Rec (stylized as REC) is a Japanese manga series by Q-Tarō Hanamizawa. It was serialized by Shogakukan's seinen manga magazine Monthly Sunday Gene-X from November 2002 to March 2013, with its chapters collected in sixteen tankōbon volumes. The story follows the relationship between Fumihiko Matsumaru, a salaryman, and Aka Onda, an aspiring voice actress. A nine-episode anime adaptation by Shaft aired between February and March 2006; an original video animation episode was also produced.

Plot
At the beginning of the story, Fumihiko Matsumaru is outside a movie theater waiting for his date to arrive. When it becomes obvious that he has been "stood up", he crumples his tickets in frustration. As he is about to toss the tickets into a trash can, a girl approaches, and in the "voice" of the tickets, implores him to not waste them. Dumbfounded, he sees the movie with her, which is Roman Holiday.

During the movie, he notices that the girl is reading the subtitles out loud. When he asks her about this after the movie, she says that she was practicing the lines, and that she wants to be Audrey Hepburn. At dinner, she explains that she is a 20-year-old novice voice actress. Going home, they find that they live in the same neighborhood before they part ways. (In the anime, she recites appropriate lines from Roman Holiday.) Matsumaru goes to bed, but he cannot sleep. In the darkness, he hears the sounds of sirens; there is a fire in the neighborhood. When he goes to investigate, he discovers that the girl's apartment has burned down. Since she has nowhere to stay, Matsumaru asks her to stay at his apartment; she dazedly accepts.

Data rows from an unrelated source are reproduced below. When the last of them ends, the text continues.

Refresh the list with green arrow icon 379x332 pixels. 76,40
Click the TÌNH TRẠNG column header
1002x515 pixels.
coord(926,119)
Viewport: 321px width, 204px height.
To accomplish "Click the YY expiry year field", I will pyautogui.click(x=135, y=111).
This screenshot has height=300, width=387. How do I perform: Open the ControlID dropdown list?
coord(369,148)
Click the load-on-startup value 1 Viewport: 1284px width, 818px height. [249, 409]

The next day, Matsumaru learns at work that his marketing concept  has been approved as the mascot of a snack product called "Ha" ("leaf"). Furthermore, Aka is chosen to voice Nekoki. They decide to keep their live-in relationship a secret from their employers due to Aka's worries about an appearance of impropriety. She also insists they are not a couple just from having slept together once in a moment of weakness, and that she will merely be lodging with him. The series is heavily concerned with the developing dynamic of their relationship.

Characters

An average, 26-year-old salaryman who works in the marketing department of a snack company. He always tries hard to get his advertisement projects chosen, but almost always fails at this. His latest project, Nekoki, was chosen for the mascot of a snack food called  and is his first accepted project.
In chapter seven of the manga Matsumaru finally asks Aka to be his girlfriend after they share a passionate kiss for the second time, to which she agrees. Although Matsumaru is in love with Aka he is not above admiring the "assets" of other females, which often puts him in compromising situations; such as when he decides not to erase the doctored photo of him and Ao because her breasts were exposed and Aka accidentally sees it. Also, Matsumaru will at times barge in on Aka without her clothes on or grope some part of her body which earns him a harsh reprimand.

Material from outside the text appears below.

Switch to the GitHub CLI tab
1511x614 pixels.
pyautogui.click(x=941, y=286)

A 20-year-old aspiring voice actress who idolizes Audrey Hepburn. She voiced the snack food Ha'''s image character, Nekoki. She is a little eccentric in her actions as she often quotes movie lines from films Audrey Hepburn starred in.  She lives with Matsumaru in his apartment, and usually asserts that she is only friends with him, despite the fact she and Matsumaru slept together the first night they met.  This provides the crux of the remainder of the series. Kanako Sakai, the voice actress who voiced Aka Onda, also sang the opening theme: .
In chapter seven of the manga, Aka agrees to be Matsumaru's girlfriend, but they must keep it a secret at all costs. Even though Aka is in love with Matsumaru, she is very shy and does not like him to see her naked. When Matsumaru does something lecherous Aka will strike him as hard as possible. Even though she is embarrassed, Aka is always waiting for the time where she and Matsumaru can have sex for the second time. Usually when they finally get the chance it's interrupted by anything from Sekigahara suddenly appearing to Matsumaru being unable to perform because he thought he had cheated on Aka.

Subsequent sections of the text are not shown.